К мемуарам Соллогуб пришел совершенно естественно: кроме понятной обиды на современность и не менее понятного желания защитить предание, сказывались, по крайней мере, два обстоятельства. Первое лежит в области поэтики; второе – в области самоощущений автора, его рефлексии.

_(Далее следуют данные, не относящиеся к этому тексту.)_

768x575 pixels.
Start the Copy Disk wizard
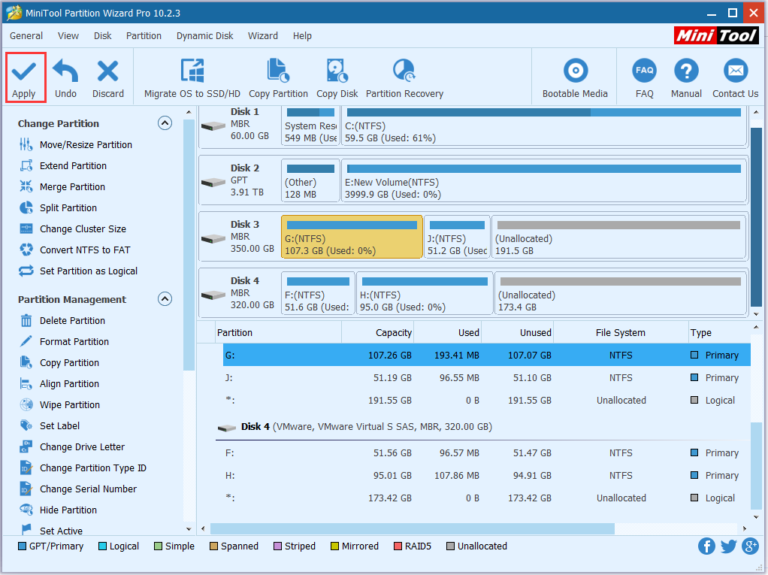point(337,78)
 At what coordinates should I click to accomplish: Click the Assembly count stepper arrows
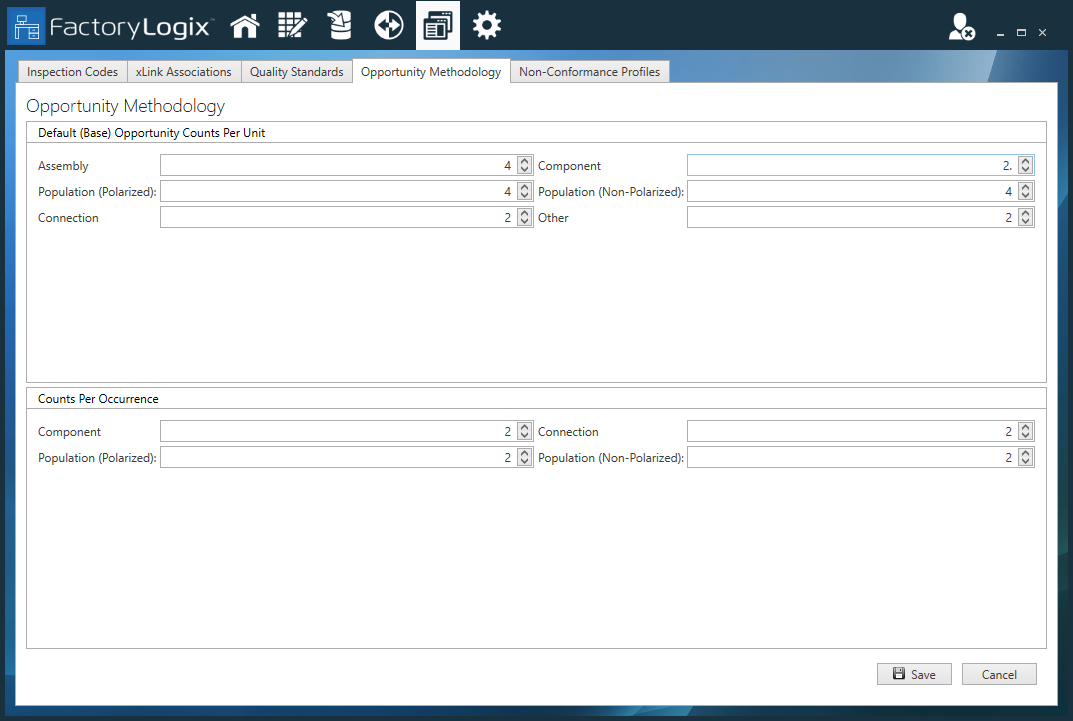pos(525,166)
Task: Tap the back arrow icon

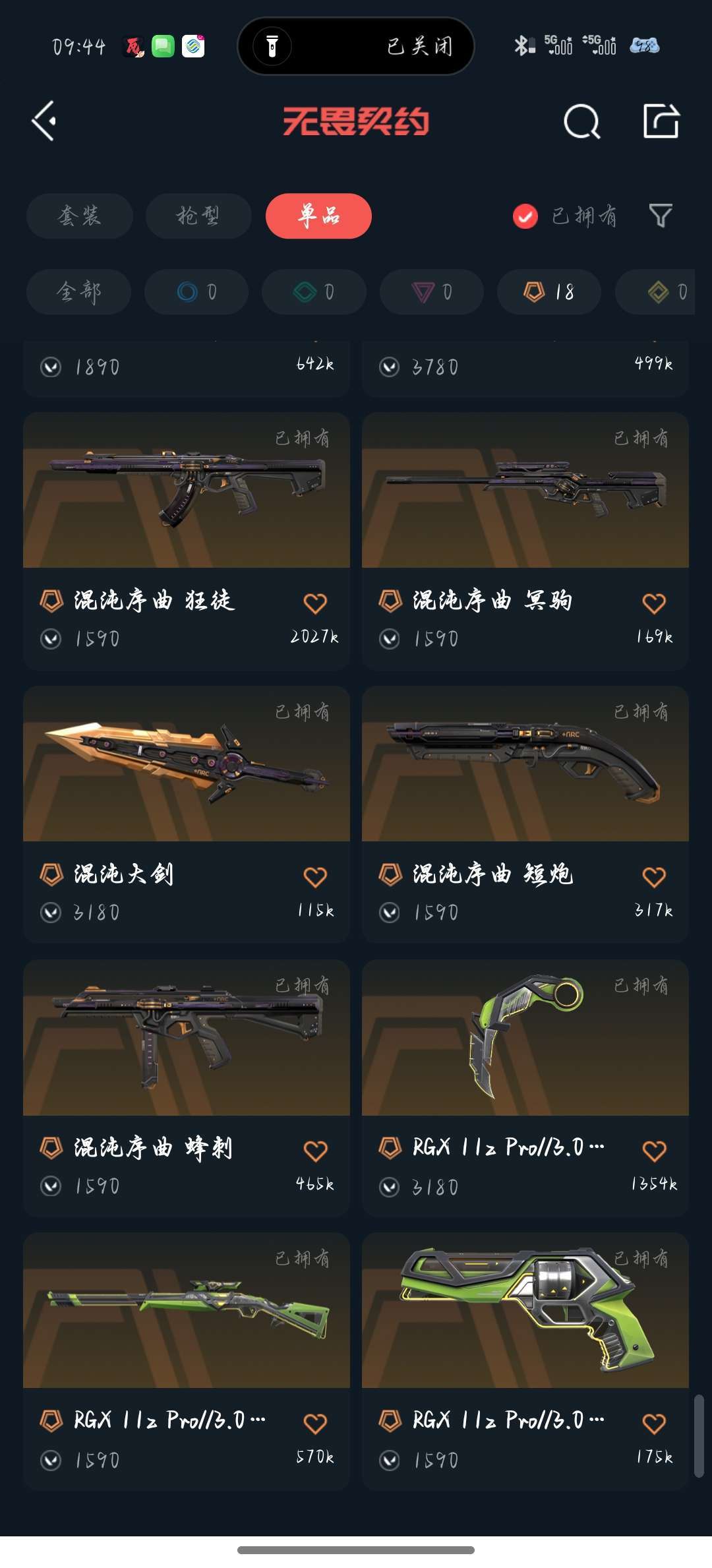Action: click(x=44, y=121)
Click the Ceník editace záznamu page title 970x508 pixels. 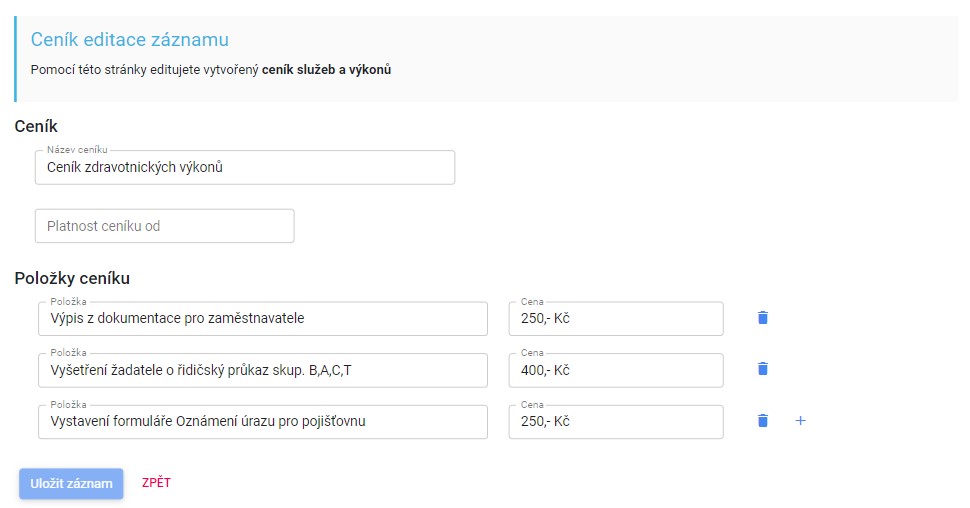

Повествовательная манера Соллогуба всегда тяготела к «воспоминательному» тону – тону изящного ироничного рассказа о событиях, что должны восприниматься как достоверные (особенно характерны в этом плане его сочинения с дерптско-студенческой тематикой – «Аптекарша», «Неоконченные повести»). Когда в 1856 году Соллогуб задумал тряхнуть стариной и принялся за рассказ «Две мазурки» (не окончен, рукопись хранится в Российской Государственной библиотеке, ф. 48, к. 65, ед. хр. 15), он начал его как устное повествование немолодого человека, делящегося с юной дамой (отождествляемой с адресатом посвящения – графиней Бобринской) воспоминаниями о событиях внешне заурядных, но рассказчику почему-то дорогих:

«Вы хотите, чтобы я рассказал вам что-нибудь из моей прошедшей жизни. Вы требуете романа, в котором был бы и правды уголок, и любовь бы, разумеется, не оставалась без места. – Задача нелегкая.

Я долго для вас шарил в своей памяти. – Иного сказать нельзя. Другое сказать грустно, а и все рассказать так немного будет.

Наконец я вспомнил один странный случай, не обильный событиями и впечатлениями. Его я и расскажу как-нибудь.

Прочитайте мой рассказ перед балом, – дело, кстати, идет о двух мазурках. – Прошу верить, что и я танцевал мазурки, хоть и не совсем ловко да с большой охотой и безмерным удовольствием…» И так далее: про напускную, но искреннюю «байроническую» тоску, не мешающую отплясывать на балах, положение петербургского кавалера в Москве и прочие такого же рода материи.

Брошенный на второй странице рассказ – связующее звено меж молодой беллетристикой и поздней мемуаристикой. Вспомним, что в повестях Соллогуба за печалью и признанием невозможности хоть что-то поделать с размеренной пошлостью бытия всегда таится снисходительность к героям (и автору, и светским читателям). Вспомним – и поймем, что за мягкой, добродушной, чуть идеализирующей прошлое интонацией мемуаров скрывается не только полемика с «обличителями», но и старая грусть. Соллогуб знал цену балам – и потому не находил возможным над ними измываться. Что уж тут поделаешь – такая была жизнь. Совсем даже не плохая, хотя и не хорошая. Как всегда. И я был – да, легкомыслен, весел, порой слабодушен и ленив, но не так скверен, как толкуют нынешние журналисты, которым не понять всего обаяния ушедшего прошлого. И потом, я ведь во властители дум не лез, словесностью забавлялся между делом, ибо всегда понимал, что дарование мое весьма скромно. И зачем нынче на меня так нападать? Самоумаление проводится тонко и подразумевает самооправдание. Если великого назначения и не предполагалось, то не так грустно оказаться на обочине, если большой силы не было, то не так стыдно уступить место тем, кто пришел сегодня.